2011年の世界のCO2排出量は10億トン増加――2012/5/24 IEA発
国際エネルギー機関(IEA)の試算によると、2011年に世界のCO2排出は化石燃料の使用量増加により、31.6 ギガトン(Gt)の過去最高値に達した。これは2010年に比較して1Gt(3.2%)の増加である。GHG排出のトップは石炭で45%、続いて石油35%、天然ガス20%であった。
IEAの世界エネルギー・アウトルック2011の450のシナリオが目標とする、地球気温の上昇を2度に50%の確率で抑える事のできる為に、2017年にCO2が32.6Gt以下であるべきとする排出量レベルに肉薄している。450のシナリオはGDPとCO2のデカップリング(関係分離)を実現する為のものであるが、昨年の排出量の増加はそのシナリオの実現への道がさらに遠のいた感を与える。

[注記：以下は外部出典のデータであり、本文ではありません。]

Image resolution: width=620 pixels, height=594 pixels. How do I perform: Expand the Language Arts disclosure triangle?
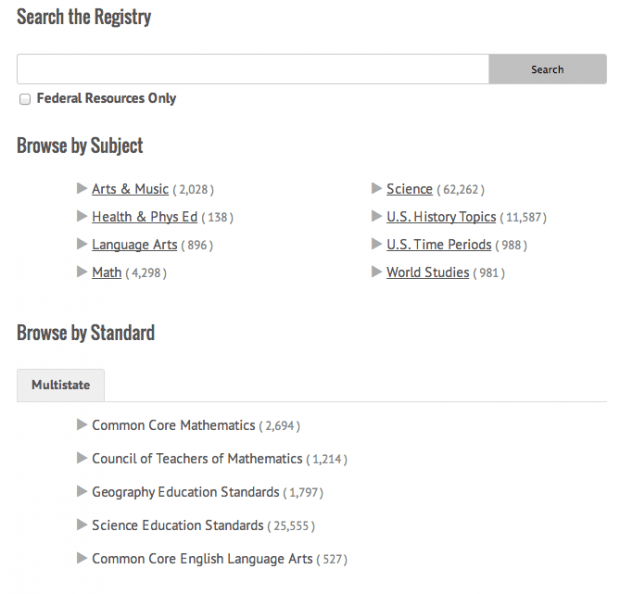[82, 244]
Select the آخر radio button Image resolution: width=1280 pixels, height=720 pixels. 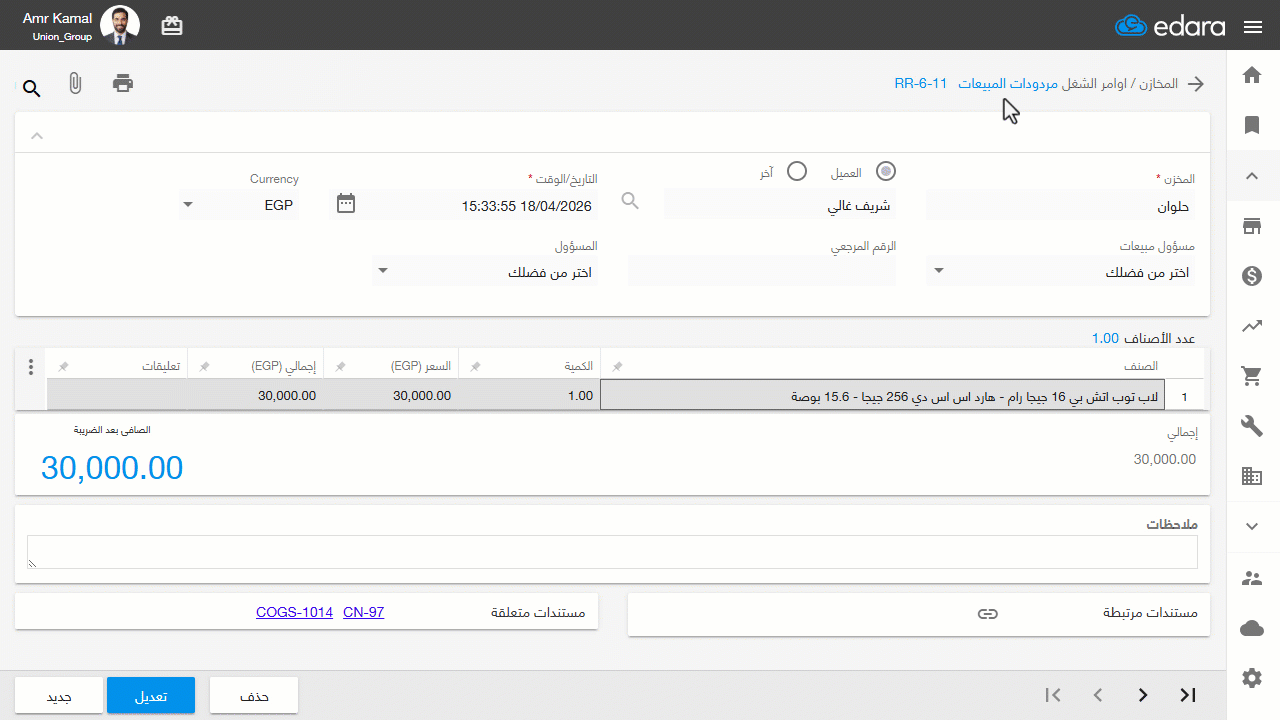click(x=796, y=171)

2011年にOECD諸国は0.6%のCO2排出減に寄与した。最大のCO2増加は中国で7億2千万トン(9.3%)を主に石炭消費の増加によるものであった。しかし、中国はこの短期間に多大な省エネの努力を払った結果2005年から2011年の間にGDP当り15%のCO2減を達成している。もし中国のこの努力がなければ15億トン以上であったと推定できる。

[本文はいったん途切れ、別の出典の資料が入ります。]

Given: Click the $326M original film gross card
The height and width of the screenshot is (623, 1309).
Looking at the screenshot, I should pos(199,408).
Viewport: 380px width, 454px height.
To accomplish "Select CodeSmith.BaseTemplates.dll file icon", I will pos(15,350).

インドは1億4千万トンでロシアを抜いて4位となったが、インドの一人当たりのCO2排出量はOECD諸国平均の15%に過ぎない。ちなみに中国は63%になった。
アメリカの2011年のCO2排出は9千万トン(1.7%)削減された。その主な要因は発電を石炭から天然ガスに切り替えたことと昨年の冬が比較的温暖であった為である。アメリカは2006年以来4億3千万トンの削減を交通機関の省エネにより達成している。EUは6億9千万トン(1.9%)削減している。日本は福島原発事故により石炭火力発電が増加した為に2億8千万トン(2.4%)排出量を増やしている。